What this task involves >>
Restate word for word the line containing "Shopping (33, 2094)" and every following line in the material below, up to and including the last one.

Exercise materials >>
►
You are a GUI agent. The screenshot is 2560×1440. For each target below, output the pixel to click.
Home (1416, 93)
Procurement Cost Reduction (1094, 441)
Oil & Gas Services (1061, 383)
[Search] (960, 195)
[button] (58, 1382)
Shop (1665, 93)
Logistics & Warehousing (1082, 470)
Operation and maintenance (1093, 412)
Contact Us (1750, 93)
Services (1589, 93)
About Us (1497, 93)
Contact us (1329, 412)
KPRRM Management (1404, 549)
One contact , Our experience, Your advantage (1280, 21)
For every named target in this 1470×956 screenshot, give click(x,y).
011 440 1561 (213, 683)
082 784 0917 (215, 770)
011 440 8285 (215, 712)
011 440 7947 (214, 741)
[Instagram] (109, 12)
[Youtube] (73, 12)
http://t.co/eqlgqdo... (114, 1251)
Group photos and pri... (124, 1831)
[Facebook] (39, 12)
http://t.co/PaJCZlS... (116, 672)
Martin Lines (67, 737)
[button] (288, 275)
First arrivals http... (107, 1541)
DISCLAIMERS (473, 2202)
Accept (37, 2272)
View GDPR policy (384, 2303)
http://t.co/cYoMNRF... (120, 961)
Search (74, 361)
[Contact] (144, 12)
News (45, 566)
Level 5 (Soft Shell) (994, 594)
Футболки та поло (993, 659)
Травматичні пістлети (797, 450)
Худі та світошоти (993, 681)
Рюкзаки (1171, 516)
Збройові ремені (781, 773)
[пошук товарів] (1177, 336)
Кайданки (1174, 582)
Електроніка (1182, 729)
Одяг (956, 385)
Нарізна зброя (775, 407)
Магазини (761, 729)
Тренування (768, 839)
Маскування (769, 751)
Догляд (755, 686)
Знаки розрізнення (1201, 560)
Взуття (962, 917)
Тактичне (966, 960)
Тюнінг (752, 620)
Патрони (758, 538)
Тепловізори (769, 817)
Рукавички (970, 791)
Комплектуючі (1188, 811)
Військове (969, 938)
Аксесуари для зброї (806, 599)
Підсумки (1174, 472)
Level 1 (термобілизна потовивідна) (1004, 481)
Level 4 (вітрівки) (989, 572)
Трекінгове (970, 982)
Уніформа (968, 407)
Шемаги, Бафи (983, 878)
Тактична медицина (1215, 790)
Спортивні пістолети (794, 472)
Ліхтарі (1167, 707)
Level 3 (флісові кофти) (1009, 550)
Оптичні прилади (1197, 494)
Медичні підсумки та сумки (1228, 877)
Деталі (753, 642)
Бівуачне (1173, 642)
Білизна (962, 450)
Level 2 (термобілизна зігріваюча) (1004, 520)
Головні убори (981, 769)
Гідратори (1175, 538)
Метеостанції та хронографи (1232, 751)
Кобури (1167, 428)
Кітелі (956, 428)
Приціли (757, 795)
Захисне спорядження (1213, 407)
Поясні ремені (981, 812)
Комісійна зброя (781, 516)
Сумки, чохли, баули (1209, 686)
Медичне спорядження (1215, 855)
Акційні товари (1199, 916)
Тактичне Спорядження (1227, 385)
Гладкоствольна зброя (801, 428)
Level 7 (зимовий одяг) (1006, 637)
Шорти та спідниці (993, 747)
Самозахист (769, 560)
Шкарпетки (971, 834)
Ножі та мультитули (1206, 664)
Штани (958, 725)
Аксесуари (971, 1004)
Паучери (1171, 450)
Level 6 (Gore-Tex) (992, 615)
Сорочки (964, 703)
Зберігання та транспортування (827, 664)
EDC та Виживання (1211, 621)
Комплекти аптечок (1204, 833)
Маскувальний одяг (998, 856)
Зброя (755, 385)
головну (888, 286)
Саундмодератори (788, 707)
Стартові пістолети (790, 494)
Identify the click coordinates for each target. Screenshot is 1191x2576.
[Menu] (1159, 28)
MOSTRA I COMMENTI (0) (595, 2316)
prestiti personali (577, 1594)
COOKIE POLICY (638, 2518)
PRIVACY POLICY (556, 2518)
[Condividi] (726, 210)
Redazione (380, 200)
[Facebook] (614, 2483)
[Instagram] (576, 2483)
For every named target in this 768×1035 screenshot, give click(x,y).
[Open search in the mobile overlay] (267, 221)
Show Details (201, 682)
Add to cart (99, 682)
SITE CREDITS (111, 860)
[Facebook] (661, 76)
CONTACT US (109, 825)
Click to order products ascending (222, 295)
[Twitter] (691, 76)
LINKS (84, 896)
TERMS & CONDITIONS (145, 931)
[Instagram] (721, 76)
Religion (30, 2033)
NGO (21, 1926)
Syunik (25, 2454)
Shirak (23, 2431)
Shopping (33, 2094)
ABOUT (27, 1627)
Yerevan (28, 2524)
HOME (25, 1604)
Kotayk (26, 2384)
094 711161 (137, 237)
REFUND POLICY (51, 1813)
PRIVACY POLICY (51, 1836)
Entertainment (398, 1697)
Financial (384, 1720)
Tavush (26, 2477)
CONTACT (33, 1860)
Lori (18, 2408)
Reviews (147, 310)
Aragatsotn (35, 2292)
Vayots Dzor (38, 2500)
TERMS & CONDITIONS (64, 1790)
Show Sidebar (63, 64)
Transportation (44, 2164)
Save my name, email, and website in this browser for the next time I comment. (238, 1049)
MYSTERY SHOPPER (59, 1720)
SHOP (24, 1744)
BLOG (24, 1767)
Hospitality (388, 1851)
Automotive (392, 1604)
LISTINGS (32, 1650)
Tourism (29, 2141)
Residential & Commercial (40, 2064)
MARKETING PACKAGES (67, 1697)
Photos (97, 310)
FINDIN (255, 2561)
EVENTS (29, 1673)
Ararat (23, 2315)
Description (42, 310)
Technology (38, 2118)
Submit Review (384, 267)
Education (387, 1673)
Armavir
◄
Answer to this exercise >>
Shopping (33, 2094)
ABOUT (27, 1627)
Yerevan (28, 2524)
HOME (25, 1604)
Kotayk (26, 2384)
094 711161 (137, 237)
REFUND POLICY (51, 1813)
PRIVACY POLICY (51, 1836)
Entertainment (398, 1697)
Financial (384, 1720)
Tavush (26, 2477)
CONTACT (33, 1860)
Lori (18, 2408)
Reviews (147, 310)
Aragatsotn (35, 2292)
Vayots Dzor (38, 2500)
TERMS & CONDITIONS (64, 1790)
Show Sidebar (63, 64)
Transportation (44, 2164)
Save my name, email, and website in this browser for the next time I comment. (238, 1049)
MYSTERY SHOPPER (59, 1720)
SHOP (24, 1744)
BLOG (24, 1767)
Hospitality (388, 1851)
Automotive (392, 1604)
LISTINGS (32, 1650)
Tourism (29, 2141)
Residential & Commercial (40, 2064)
MARKETING PACKAGES (67, 1697)
Photos (97, 310)
FINDIN (255, 2561)
EVENTS (29, 1673)
Ararat (23, 2315)
Description (42, 310)
Technology (38, 2118)
Submit Review (384, 267)
Education (387, 1673)
Armavir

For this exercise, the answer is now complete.